PayPal Credits Man With $92 Quadrillion
solareagle writes "Pennsylvania resident Chris Reynolds got quite a shock when he opened his most recent PayPal statement — it said he had a $92,233,720,368,547,800 balance in his account. 'I'm just feeling like a million bucks,' Reynolds told the [Philadelphia] Daily News yesterday. 'At first I thought that I owed quadrillions. It was quite a big surprise.' When asked what he would do with the money, he said, 'I would pay the national debt down first. Then I would buy the Phillies, if I could get a great price.' The Daily News speculates that the astronomical balance may be related to PayPal's new Galactic initiative, announced last month, to expand its business beyond Earth."
He should have quickly minted a new coin.
Otherwise he will be asked to pay tax on his income! :-)

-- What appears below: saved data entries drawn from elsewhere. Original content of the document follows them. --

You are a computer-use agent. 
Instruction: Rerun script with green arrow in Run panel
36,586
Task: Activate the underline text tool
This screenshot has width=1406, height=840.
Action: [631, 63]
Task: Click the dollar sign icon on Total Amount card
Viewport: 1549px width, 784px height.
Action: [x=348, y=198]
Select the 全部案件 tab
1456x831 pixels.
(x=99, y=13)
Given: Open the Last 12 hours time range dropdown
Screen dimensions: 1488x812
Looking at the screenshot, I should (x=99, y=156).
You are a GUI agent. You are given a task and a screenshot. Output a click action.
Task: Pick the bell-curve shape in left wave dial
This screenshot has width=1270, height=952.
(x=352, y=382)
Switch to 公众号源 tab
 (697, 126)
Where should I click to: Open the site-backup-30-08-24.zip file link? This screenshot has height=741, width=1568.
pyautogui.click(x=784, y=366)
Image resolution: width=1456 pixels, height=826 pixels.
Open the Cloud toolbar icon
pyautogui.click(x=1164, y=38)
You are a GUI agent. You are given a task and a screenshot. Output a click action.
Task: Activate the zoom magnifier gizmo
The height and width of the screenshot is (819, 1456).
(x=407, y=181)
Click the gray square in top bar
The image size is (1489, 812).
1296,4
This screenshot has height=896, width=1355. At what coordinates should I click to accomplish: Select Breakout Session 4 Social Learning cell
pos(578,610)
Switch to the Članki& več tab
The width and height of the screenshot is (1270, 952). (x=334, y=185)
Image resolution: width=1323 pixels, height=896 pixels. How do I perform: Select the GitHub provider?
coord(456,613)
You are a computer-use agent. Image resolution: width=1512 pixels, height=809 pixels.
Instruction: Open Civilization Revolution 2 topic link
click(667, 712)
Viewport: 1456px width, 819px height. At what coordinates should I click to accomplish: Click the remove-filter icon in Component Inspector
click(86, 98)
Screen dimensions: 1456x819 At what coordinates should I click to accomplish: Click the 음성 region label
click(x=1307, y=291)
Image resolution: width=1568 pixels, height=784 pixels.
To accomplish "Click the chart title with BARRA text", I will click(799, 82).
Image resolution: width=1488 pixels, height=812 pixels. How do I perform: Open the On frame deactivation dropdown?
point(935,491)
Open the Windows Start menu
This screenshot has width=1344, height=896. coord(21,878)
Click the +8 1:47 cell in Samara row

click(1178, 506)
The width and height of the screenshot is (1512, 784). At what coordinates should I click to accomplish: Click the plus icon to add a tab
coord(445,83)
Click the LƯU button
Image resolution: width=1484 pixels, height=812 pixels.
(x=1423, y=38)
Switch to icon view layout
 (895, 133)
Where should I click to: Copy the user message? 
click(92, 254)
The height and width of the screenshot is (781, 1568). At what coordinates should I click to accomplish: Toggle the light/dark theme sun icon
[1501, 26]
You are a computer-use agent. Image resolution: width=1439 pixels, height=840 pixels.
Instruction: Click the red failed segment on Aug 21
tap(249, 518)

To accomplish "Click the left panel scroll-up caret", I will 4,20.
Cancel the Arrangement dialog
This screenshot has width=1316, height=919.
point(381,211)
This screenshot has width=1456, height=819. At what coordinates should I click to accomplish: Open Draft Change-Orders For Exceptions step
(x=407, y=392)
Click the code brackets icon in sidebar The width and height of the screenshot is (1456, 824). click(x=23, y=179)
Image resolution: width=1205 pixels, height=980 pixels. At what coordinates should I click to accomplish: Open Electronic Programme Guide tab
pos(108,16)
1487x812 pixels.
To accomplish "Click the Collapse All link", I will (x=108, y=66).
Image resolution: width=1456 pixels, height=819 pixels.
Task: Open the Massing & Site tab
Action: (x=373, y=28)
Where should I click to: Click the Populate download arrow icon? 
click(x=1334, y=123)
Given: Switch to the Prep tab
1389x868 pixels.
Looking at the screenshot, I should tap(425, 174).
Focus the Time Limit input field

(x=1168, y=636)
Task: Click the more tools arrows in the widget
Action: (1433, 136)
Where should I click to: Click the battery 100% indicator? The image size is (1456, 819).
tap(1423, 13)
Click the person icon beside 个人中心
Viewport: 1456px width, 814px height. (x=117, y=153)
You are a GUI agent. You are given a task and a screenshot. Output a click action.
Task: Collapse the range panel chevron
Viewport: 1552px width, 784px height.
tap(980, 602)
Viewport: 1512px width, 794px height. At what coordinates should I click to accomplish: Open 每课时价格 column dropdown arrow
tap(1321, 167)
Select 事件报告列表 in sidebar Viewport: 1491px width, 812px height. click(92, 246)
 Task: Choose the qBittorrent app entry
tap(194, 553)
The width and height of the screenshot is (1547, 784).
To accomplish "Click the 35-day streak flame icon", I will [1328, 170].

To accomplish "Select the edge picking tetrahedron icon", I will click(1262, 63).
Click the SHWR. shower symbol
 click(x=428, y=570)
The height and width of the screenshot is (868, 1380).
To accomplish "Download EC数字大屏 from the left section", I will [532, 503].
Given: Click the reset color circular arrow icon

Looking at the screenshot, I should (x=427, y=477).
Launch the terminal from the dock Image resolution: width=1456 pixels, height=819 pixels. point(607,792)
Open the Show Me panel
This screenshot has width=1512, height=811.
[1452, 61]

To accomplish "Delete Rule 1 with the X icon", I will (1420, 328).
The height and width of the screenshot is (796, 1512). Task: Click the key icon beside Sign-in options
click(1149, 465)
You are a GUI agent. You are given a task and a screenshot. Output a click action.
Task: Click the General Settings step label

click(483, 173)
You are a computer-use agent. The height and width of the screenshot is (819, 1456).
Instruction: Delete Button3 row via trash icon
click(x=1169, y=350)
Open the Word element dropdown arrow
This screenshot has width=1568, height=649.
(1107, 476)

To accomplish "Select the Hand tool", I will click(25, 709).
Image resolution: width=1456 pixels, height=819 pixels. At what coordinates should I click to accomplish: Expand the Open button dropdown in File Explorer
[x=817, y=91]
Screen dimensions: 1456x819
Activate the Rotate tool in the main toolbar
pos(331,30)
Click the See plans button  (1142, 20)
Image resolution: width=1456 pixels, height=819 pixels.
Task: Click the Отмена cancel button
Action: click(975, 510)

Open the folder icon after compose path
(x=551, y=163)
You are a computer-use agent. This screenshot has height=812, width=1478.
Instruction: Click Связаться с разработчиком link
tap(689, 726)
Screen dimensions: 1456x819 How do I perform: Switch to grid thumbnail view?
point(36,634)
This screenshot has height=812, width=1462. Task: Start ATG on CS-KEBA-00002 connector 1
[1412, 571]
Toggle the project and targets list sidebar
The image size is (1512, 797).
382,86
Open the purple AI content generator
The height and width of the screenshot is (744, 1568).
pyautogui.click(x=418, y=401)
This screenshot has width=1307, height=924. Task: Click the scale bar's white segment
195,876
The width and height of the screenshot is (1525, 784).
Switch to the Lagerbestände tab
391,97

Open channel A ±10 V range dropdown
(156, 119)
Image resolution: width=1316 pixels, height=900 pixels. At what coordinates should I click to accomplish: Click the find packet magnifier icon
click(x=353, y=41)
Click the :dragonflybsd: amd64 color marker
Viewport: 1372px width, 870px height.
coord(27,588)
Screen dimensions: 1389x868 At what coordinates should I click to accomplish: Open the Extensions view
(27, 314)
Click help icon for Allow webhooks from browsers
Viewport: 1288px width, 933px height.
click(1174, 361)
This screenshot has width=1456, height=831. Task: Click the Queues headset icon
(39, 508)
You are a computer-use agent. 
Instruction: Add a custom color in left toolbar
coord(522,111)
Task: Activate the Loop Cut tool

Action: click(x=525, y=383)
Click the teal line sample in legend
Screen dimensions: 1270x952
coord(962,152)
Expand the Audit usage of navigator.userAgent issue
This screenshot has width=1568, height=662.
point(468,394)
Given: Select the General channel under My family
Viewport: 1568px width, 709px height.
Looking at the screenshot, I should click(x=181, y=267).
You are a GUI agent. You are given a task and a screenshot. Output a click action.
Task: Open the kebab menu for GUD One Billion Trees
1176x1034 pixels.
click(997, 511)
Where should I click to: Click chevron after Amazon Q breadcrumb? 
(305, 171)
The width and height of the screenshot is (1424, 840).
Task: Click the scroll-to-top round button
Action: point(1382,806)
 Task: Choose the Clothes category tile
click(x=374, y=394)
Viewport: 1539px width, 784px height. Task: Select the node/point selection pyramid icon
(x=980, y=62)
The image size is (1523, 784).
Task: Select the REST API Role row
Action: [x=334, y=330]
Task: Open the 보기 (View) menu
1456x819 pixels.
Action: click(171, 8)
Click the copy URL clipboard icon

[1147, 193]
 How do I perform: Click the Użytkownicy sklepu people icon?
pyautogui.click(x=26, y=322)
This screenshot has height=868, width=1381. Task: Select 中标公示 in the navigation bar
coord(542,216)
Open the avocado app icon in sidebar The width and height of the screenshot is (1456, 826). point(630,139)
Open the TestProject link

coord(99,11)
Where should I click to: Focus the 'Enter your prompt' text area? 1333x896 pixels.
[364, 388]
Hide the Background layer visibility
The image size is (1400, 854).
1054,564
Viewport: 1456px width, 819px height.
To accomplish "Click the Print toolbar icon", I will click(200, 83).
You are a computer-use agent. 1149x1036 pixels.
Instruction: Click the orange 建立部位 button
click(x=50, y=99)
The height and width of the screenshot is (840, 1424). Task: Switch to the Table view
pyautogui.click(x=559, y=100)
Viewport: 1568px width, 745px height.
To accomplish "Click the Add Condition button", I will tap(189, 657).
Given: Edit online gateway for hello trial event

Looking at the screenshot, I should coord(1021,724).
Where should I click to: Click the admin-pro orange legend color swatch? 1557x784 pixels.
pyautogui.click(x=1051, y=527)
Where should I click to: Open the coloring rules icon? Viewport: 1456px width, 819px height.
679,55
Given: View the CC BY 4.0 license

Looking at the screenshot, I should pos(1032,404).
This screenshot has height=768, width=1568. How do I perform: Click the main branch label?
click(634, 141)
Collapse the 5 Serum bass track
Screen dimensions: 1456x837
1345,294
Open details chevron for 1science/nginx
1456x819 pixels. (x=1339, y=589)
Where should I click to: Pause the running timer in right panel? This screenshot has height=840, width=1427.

2^63 - 1 == 9,223,372,036,854,775,807
Assuming PayPal's currency values are stored in cents, dividing that by 100 results in $92,233,720,368,547,758.07. Looks like a 64-bit signed integer overflowed (or in this case, underflowed), resulting in integer wraparound.
I'd never really followed other similar news aggregators before, but I've been following Consumerist for a few months, and indeed, that blog tends to post interesting news a couple days before it ends up here. In fact, it just posted a followup story, that apparently when paypal heard that upon seeing the windfall, even though he the guy knew it wasn't real, he felt compelled to donate 30 dollars to a local charity, paypal offered the guy the chance to donate an unspecified but supposedly substantial amount to the charity of his choice as compensation for the mistake.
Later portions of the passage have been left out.